Bana çok güzel göründüğümü söylediğinde elim ayağıma dolaşmıştı. Normalde bu çok fazla duyduğum bir şeydi. Hayır gerçekten güzel olduğum için değil belki, zengin olduğum için 'zengin karı avcıları' tarafından edilen iltifatlardı, kim bilir. Belki de Kai bunu söylediğinde, samimiyetine inandığım için afallamıştım. Gözlerimin içine bakıp gülümseyerek 'Çok güzelsin' denilmesine alışık olmadığım içindi.

Ama tamamen batırmıştım. Ona 'İnsan' demiştim. Asıl söylemek istediğim bu değildi kesinlikle.

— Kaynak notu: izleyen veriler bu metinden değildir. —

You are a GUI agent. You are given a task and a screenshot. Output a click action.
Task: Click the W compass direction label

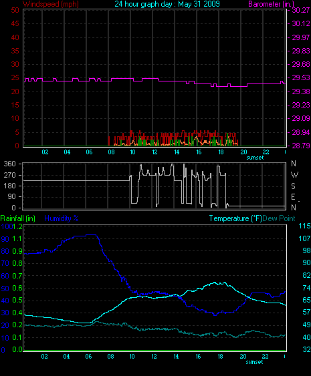[294, 174]
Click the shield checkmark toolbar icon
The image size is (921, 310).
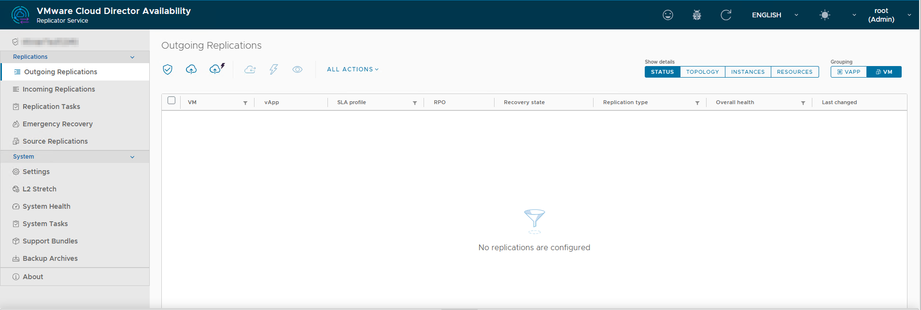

Teşekkür etmek istemiştim. Gözlerimin içine bakarak bana gülümsediği için, 'güzelsin' derken uzun zamandır hissedemediğim o samimiyeti bana hissettirdiği için minnettar olduğumu, onun da bu gece ne kadar yakışıklı göründüğünü söylemek istemiştim. Ama tüm beceriksizliğimle bunları 'insan' kelimesine sığdırmıştım. Tabi onun da bozulduğunu belli edercesine suratı asılmıştı. Ama daha sonraki davranışlarımla onun gönlünü aldığımı düşünüyordum.

Mileyna ve Balım ise çok ayrı dünyalardı. Sabah kalktığımda yatakta sırt üstü uzanıp boş bakışlarla tavanı izleyen bir Mileyna ve 'Bir daha dans edersem köpekler yesin beni' deyip ayaklarını ovan bir Balım ile karşılaşmıştım. Gariplerdi, ama ikisinin de partide ne kadar eğlendiklerini biliyordum, konuşmasalar da gecede yaşananlardan anlamıştım.

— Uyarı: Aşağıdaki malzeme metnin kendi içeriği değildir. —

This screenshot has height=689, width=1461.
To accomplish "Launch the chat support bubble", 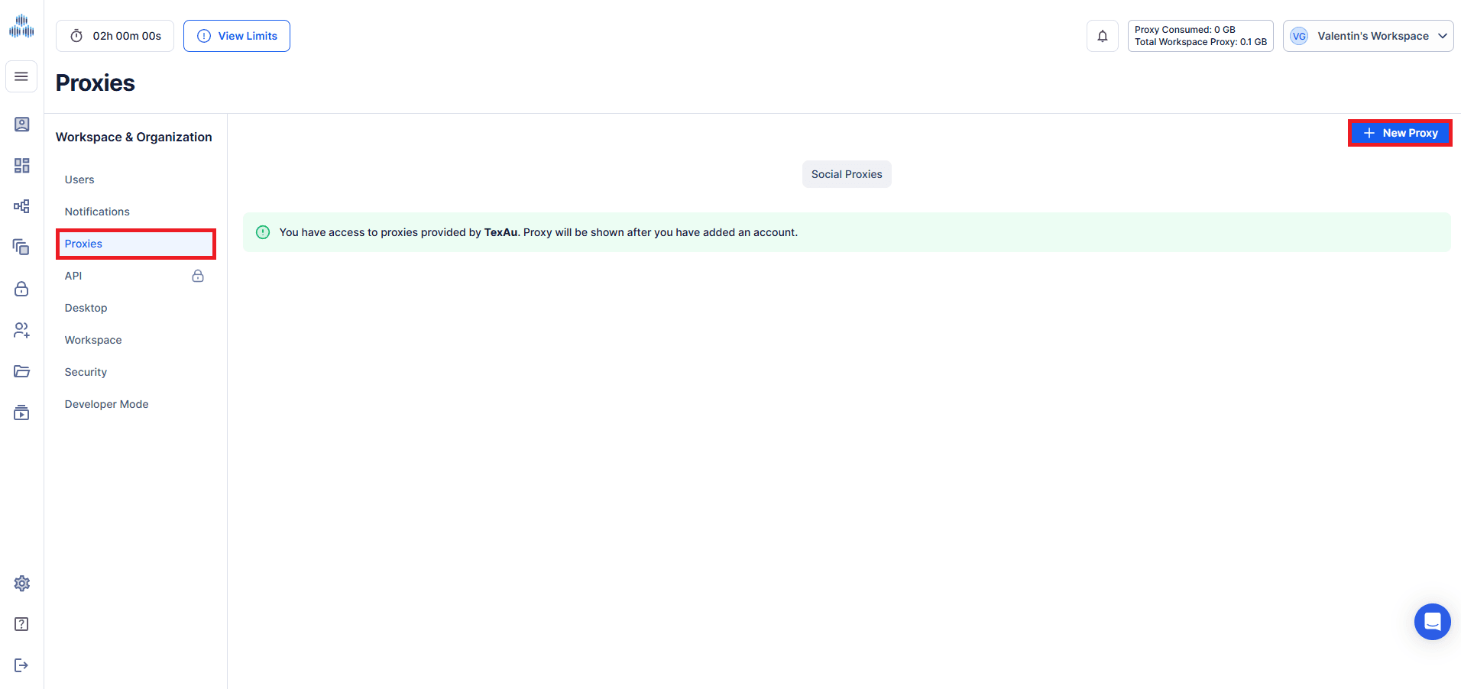I will pos(1432,621).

Özellikle Mileyna farklıydı. Dün gece Göktuğ ve Mileyna dans ederken aralarında çok değişik bir hava hissetmiştim.

Lanet olsun doğum günüm! Aslına bakılırsa doğum günü kutlamayı seviyordum. Yani evde bilgisayarımın karşısında yabancı dizi izleyip cips yiyerek kutlama yapılıyorsa, bu benim favorimdi.
Bu yıl kutlamayı bi kenara bırakın, kızlara doğum günümün 24 Ekim olduğunu söylemek bile planlarımın arasında yoktu. Sadece kısa bir boşluğuma denk gelmişti. Doğum günüm olduğunu ve İstanbul'un en iyi eğlence mekanlarından birinde kutlamak istiyorum diye birşeyler gevelemiştim. Ve şuan Mileyna ile Balım, doğum günüm için oldukça heyecanlılardı. Hatta bugün sabah ilk iki ders Mileyna bana hediye almak için okula geç gelmişti ve 'manzarayı izlerken dalmışım' yalanını uydurmuştu. Hayır, tabi ki bunu Balım'ı tenha bir köşede kıstırıp gece çıplak fotoğraflarını çekmekle tehdit ederek öğrenmedim. Saçmalamayın.

Balım ve Mileyna'ya bahçedeki çardaklarda oturacağımı ve onların da gelmelerini söylediğim bir mesaj atarak, yeşilliklerin arasını gizlenmiş boğaz manzaralı çardaklardan boş birine doğru ilerledim. Neredeyse hepsi doluydu, bu yüzden bolca güneş alan bir tanesine oturmak zorunda kalmışken iki çardak yanda tek başına oturup telefonla uğraşan Osman'ı görmüştüm. Rahatsız çardaktan çıkıp koşar adımlarla Osman'ın yanına ilerleyip karşısına oturdum. Tüm dikkatini telefona vermiş ve beni fark etmemişti. Dikkatini çekmek için boğazımı temizledim. "Bu mevsimde bu kadar sıcak normal olmamalı."